Cytarabine (also known as ara-C) has been the mainstay of AML chemotherapy for both pediatric and adult patients (pts) since 1970s, and when given in combination with anthracycline it induces remission in ~60% of adult and 80% of pediatric pts. However, almost ~40% of pts relapse. Cytarabine is a prodrug requiring activation to ara-CTP for its antileukemic effect. Our group has been investigating the relevance of cytarabine pharmacogenomics and recently reported a pharmacogenomics-based polygenic score (ACS10) that includes 10 SNPs spanning 9 genes within metabolic pathway of cytarabine. ACS10 is predictive of intracellular levels of ara-CTP as well as outcome in pediatric AML pts enrolled in multiple clinical trials led by St Jude Children's Research Hospital and Children's Oncology Group (Elsayed et al, JCO 2022;40:772-3).

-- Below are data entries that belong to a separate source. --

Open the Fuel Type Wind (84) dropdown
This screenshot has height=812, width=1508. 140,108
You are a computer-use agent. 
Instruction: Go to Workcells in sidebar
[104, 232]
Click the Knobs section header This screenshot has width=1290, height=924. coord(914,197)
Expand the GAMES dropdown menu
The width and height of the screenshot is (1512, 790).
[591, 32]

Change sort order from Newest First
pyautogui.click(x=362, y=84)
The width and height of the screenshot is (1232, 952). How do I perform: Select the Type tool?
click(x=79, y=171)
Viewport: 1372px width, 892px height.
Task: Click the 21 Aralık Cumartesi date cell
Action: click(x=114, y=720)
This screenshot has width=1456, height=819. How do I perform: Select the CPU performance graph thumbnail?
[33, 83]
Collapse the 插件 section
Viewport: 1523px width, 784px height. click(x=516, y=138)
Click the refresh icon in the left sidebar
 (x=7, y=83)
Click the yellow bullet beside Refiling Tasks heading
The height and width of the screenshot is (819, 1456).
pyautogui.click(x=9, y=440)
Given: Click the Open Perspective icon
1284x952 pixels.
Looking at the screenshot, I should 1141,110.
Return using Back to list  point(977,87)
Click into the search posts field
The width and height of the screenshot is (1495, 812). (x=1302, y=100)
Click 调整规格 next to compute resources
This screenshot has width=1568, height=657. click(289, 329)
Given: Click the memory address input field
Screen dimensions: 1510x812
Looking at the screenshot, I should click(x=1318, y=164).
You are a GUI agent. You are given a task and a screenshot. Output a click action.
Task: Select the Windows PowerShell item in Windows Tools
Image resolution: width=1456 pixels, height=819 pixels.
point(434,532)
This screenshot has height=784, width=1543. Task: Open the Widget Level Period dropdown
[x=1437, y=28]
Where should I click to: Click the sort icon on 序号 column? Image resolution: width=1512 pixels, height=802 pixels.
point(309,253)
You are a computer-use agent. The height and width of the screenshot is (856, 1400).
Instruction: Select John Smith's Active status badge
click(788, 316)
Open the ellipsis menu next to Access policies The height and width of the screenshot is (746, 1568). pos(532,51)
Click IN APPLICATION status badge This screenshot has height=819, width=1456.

Overall, pediatric AML pts with ACS10 low (≤0), had inferior outcomes compared with ACS10 high pts. Thus far, the ACS10 score has not been tested for its performance in adult AML, especially adolescent and young adult (AYA) AML pts. We hypothesized that ACS10 might be predictive of chemotherapy resistance in this defined pt population that is commonly treated with intensive induction therapy. Moreover, as several SNPs included in ACS10 show ancestry-enrichments, we speculated whether this might help explain the high resistance to treatment recently observed in Black AYA AML pts. A total of 406 newly diagnosed AYA AML pts (age 17-39y, median: 30y), similarly treated in 8 Alliance for Clinical Trials in Oncology frontline protocols were included in the study. All pts had centrally reviewed cytogenetics, targeted gene mutation profiling and SNP data (Illumina 2.5 omni array, see Walker et al, Leukemia 2019;33:771-5). ACS10 score was calculated for each pt using the equation defined by Elsayed et al (>0, ACS10 high; ≤0, ACS10 low) and Kaplan-Meier method and the log-rank test was used for survival analysis and Fisher's exact test was used for frequency comparison. Two hundred eighty-three pts were ACS10 high and 123 pts were ACS10 low. Though not statistically significant, ACS10 low pts tended to have a shorter overall survival (OS) compared with ACS10 high pts (p=.11). Restricting the analysis to those who received chemotherapy only (excluding allogeneic transplant recipients), showed that ACS10 low group had significantly shorter OS compared with ACS10 high group (p=.03). Further, event-free survival (EFS) was shorter (3y rates, 32% vs.